Thursday, August 12, 2010

To Big to Fail oughta meet Anti Trust

Great Depression 2.0, still ongoing, was triggered by foolish actions by a handful of big Wall Street operations. When a brain dead executive has control of massive amounts of cash, he can do a lot more damage than a similar executive at a smaller firm. When big outfits like Fannie Mae or AIG go belly up, Uncle Sam bails them out lest their failure throw the economy into a tail spin. This time Uncle spent carloads of cash bailing them out and the economy still tanked. Effective use of taxpayer funds that.
And, when us customers are shopping, we get a better deal if we have a lot competing companies to buy from. If a super biggie is the only game in town, we are going to get robbed.
So, for all these reasons, super big companies are a bad idea. We used to have a Sherman Anti Trust Act, enforced by the US justice department.

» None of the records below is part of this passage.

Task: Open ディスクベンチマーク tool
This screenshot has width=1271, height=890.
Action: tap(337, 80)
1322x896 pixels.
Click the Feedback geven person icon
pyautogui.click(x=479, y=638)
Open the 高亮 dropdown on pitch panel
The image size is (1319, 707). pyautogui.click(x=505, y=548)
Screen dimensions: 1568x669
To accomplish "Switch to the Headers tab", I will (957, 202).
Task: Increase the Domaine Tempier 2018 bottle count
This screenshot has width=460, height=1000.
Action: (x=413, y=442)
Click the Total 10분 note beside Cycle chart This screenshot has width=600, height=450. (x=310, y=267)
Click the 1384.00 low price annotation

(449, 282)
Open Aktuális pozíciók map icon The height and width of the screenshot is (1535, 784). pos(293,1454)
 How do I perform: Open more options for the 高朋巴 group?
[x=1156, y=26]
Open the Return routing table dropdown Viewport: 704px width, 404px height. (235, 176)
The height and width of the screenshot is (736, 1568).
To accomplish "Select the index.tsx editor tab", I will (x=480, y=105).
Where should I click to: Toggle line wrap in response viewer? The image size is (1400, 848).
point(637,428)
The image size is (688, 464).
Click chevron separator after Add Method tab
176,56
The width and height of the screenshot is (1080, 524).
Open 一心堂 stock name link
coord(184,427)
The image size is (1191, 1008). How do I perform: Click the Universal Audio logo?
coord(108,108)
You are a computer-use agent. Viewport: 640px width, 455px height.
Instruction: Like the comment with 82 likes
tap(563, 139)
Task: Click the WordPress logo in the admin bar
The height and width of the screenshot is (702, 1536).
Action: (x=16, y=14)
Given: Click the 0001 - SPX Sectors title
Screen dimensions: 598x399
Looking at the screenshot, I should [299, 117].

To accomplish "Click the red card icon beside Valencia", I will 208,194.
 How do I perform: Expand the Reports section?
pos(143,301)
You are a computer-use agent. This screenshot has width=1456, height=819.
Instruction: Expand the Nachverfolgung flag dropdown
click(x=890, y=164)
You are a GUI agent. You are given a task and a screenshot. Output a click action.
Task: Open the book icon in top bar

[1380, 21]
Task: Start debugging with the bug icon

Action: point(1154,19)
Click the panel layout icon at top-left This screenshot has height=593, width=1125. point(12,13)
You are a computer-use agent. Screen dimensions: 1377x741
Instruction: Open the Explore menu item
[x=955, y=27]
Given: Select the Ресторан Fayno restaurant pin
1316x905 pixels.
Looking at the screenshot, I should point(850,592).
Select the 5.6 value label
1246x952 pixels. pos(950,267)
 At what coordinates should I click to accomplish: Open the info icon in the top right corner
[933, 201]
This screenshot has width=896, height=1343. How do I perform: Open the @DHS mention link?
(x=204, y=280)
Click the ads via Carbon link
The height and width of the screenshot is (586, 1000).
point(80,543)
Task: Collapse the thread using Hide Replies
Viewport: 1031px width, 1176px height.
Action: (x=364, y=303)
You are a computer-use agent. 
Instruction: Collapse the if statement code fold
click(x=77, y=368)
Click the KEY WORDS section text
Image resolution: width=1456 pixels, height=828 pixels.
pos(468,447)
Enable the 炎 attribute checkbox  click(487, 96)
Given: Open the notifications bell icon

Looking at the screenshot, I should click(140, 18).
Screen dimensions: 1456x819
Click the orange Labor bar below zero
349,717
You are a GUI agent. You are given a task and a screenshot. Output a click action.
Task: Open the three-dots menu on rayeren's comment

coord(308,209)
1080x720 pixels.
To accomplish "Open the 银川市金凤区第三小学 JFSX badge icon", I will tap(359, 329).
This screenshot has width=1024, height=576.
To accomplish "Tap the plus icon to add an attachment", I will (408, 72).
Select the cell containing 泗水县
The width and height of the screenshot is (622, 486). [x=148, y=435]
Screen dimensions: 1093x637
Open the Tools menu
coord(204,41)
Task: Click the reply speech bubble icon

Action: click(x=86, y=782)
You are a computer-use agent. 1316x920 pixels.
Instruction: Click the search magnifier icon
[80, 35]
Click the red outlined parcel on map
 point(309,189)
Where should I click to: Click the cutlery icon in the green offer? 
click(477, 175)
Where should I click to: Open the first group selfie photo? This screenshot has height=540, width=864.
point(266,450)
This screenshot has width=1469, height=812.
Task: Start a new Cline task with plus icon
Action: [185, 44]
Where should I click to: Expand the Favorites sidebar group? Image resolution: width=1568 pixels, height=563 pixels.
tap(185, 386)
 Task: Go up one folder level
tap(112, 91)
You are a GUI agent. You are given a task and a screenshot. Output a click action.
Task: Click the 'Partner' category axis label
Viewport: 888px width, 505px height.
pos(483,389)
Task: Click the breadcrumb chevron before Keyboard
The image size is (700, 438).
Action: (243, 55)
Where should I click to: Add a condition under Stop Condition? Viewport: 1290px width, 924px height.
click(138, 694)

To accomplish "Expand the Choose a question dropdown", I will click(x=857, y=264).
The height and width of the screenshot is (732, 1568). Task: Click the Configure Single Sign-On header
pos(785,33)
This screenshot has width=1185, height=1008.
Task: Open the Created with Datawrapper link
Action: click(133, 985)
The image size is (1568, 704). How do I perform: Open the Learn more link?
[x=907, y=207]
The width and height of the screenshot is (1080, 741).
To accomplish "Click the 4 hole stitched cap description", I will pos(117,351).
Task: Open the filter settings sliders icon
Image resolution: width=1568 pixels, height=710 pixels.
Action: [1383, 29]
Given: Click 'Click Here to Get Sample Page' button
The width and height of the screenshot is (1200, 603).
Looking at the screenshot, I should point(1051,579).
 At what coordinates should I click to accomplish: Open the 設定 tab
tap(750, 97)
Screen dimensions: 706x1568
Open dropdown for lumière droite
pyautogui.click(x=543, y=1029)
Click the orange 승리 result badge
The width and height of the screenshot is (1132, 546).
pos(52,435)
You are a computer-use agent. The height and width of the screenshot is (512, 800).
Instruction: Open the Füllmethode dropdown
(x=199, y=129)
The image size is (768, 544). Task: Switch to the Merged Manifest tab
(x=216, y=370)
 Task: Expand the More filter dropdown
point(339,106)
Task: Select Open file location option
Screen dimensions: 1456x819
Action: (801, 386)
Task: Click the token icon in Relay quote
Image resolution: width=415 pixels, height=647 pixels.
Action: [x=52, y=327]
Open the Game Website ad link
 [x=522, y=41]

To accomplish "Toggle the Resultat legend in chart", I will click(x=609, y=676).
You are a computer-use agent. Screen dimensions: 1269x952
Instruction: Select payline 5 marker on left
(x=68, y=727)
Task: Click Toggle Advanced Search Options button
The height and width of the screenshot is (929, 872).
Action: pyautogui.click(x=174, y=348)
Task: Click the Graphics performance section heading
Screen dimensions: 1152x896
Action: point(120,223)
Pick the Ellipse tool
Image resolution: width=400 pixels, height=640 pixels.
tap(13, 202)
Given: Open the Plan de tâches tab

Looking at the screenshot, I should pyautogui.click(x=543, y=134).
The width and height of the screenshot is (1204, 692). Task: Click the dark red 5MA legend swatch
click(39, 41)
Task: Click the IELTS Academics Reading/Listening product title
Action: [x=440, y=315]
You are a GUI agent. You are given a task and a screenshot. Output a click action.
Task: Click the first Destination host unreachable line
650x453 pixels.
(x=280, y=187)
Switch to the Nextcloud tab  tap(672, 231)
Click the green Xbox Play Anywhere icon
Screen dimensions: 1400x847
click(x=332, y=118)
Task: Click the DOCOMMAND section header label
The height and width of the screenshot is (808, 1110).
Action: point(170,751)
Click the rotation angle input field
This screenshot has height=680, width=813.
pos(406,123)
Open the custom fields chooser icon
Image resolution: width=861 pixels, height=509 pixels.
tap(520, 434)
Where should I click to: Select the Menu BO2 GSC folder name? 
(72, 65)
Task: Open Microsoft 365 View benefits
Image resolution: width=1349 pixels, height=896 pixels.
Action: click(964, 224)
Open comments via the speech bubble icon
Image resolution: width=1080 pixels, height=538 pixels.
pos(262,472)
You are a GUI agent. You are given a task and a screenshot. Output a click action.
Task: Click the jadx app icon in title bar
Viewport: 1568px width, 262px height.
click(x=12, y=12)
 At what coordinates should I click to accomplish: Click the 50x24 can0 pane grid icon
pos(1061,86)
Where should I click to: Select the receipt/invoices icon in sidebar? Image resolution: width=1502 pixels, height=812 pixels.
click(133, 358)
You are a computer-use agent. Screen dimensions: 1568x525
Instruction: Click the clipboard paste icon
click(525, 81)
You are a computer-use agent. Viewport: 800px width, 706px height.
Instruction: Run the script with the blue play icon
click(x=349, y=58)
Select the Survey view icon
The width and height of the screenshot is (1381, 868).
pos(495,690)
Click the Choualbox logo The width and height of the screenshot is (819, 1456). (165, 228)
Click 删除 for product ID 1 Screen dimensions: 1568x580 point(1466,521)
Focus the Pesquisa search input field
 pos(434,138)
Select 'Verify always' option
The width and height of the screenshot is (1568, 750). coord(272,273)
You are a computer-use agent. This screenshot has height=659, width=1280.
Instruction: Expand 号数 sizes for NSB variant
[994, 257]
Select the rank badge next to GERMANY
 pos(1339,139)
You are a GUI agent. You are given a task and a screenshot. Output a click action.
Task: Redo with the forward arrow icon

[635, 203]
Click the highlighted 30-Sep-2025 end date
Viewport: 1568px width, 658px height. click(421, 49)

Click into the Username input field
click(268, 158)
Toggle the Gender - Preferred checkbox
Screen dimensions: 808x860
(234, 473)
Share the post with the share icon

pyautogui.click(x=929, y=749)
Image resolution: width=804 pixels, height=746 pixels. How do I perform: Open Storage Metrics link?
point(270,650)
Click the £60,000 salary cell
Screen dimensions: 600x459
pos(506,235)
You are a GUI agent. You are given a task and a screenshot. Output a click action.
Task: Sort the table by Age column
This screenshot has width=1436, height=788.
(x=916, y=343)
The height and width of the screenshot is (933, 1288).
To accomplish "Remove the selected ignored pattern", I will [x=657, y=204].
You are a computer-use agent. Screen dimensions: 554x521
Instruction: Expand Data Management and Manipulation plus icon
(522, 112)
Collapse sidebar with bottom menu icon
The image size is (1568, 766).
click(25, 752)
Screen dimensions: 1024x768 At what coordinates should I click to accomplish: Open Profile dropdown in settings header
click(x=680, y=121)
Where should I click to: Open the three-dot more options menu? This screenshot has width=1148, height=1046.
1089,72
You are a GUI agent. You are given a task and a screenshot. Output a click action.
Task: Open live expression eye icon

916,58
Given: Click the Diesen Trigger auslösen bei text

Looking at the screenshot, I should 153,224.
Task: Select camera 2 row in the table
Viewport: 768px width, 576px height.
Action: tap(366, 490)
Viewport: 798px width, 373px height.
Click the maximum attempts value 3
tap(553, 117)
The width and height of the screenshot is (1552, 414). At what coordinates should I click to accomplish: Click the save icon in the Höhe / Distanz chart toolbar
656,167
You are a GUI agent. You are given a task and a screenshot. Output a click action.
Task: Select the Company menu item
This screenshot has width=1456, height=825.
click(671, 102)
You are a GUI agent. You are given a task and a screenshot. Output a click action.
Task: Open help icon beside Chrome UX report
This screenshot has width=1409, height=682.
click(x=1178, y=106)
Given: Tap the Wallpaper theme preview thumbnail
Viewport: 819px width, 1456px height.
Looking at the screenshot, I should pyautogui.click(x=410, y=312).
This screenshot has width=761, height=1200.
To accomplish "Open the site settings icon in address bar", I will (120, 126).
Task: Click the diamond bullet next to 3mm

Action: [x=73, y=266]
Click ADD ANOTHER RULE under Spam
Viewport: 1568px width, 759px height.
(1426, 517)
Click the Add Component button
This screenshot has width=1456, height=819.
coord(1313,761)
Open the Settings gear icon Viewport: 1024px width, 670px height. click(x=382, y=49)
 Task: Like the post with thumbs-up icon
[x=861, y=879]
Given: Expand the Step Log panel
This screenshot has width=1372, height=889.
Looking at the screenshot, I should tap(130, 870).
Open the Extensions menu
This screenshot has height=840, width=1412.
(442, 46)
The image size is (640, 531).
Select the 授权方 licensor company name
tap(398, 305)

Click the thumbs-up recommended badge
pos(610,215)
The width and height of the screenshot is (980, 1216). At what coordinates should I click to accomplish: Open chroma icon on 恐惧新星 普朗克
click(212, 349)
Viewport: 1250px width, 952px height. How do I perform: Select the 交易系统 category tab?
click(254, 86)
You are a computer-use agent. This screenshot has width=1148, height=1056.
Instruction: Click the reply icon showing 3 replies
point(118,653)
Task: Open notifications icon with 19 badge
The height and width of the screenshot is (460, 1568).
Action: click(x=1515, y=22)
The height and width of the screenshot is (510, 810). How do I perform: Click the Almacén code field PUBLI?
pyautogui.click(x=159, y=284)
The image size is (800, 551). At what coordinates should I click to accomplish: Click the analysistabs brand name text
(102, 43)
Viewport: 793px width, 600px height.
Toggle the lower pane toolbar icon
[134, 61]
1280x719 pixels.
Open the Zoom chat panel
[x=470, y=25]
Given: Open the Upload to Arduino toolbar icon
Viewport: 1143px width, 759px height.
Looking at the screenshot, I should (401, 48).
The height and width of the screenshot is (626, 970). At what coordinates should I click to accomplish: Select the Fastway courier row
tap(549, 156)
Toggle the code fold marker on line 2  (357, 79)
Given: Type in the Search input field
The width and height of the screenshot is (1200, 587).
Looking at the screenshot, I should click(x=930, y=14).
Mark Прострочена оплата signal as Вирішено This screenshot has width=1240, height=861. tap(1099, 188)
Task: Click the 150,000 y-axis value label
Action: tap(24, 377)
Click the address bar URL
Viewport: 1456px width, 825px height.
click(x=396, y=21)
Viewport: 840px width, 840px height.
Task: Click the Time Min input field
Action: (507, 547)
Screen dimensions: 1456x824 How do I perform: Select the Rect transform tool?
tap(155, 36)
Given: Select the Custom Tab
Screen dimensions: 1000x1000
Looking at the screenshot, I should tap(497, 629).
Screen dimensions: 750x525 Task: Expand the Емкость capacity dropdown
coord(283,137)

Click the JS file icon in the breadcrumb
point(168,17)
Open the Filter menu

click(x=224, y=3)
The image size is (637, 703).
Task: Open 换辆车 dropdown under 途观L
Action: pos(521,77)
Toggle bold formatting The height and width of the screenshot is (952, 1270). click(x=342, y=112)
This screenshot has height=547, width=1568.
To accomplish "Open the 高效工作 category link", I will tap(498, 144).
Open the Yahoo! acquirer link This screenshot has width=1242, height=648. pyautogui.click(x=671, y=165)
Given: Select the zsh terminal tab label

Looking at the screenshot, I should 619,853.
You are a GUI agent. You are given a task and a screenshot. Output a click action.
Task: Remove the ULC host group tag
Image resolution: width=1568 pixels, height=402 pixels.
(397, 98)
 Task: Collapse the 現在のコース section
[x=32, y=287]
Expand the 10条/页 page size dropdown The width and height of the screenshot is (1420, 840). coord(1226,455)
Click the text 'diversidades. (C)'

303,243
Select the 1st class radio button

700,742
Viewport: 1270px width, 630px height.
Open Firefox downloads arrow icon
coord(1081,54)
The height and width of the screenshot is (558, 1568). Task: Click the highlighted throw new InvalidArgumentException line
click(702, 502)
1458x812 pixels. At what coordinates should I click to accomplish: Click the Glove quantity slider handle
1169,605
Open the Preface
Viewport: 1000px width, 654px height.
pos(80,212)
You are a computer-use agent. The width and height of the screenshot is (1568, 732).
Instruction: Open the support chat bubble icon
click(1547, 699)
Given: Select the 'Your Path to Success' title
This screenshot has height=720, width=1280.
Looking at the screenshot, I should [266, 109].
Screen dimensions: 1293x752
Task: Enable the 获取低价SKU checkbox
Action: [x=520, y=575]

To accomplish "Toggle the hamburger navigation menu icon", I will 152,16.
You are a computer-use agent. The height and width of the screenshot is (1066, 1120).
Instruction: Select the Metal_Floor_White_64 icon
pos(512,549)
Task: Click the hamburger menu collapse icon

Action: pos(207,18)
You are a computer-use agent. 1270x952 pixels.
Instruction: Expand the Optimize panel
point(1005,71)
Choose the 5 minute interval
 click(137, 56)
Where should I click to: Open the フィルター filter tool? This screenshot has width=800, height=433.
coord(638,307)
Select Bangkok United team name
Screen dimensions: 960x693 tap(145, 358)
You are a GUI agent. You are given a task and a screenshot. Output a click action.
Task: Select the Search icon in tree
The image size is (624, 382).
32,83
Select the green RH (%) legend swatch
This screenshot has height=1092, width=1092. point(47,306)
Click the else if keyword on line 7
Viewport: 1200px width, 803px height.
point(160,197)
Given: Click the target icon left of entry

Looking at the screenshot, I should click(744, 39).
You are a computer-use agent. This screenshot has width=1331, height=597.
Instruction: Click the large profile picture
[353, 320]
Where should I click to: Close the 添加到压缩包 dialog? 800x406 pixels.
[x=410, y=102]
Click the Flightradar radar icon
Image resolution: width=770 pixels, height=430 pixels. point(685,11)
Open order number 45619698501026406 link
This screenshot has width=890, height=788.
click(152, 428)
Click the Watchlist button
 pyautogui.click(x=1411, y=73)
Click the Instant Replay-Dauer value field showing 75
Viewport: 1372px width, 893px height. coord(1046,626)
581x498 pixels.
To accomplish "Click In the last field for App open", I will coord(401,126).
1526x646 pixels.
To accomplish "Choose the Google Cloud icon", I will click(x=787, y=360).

Back in the good old days they broke up Standard Oil and the telephone company, and tried to break up IBM. Used to be, the Anti Trust division of Justice could put the kibosh on mergers if they deemed the merged company would be too big.
Far as I know, Sherman Anti Trust Act is still on the books, but the Justice department hasn't enforced it for 20 years or more. Which is why we have AIG and Microsoft out crashing the economy and abusing customers.
Let's bring back the Anti Trust lawyers and sic 'em on any company that controls more than 50% of any market.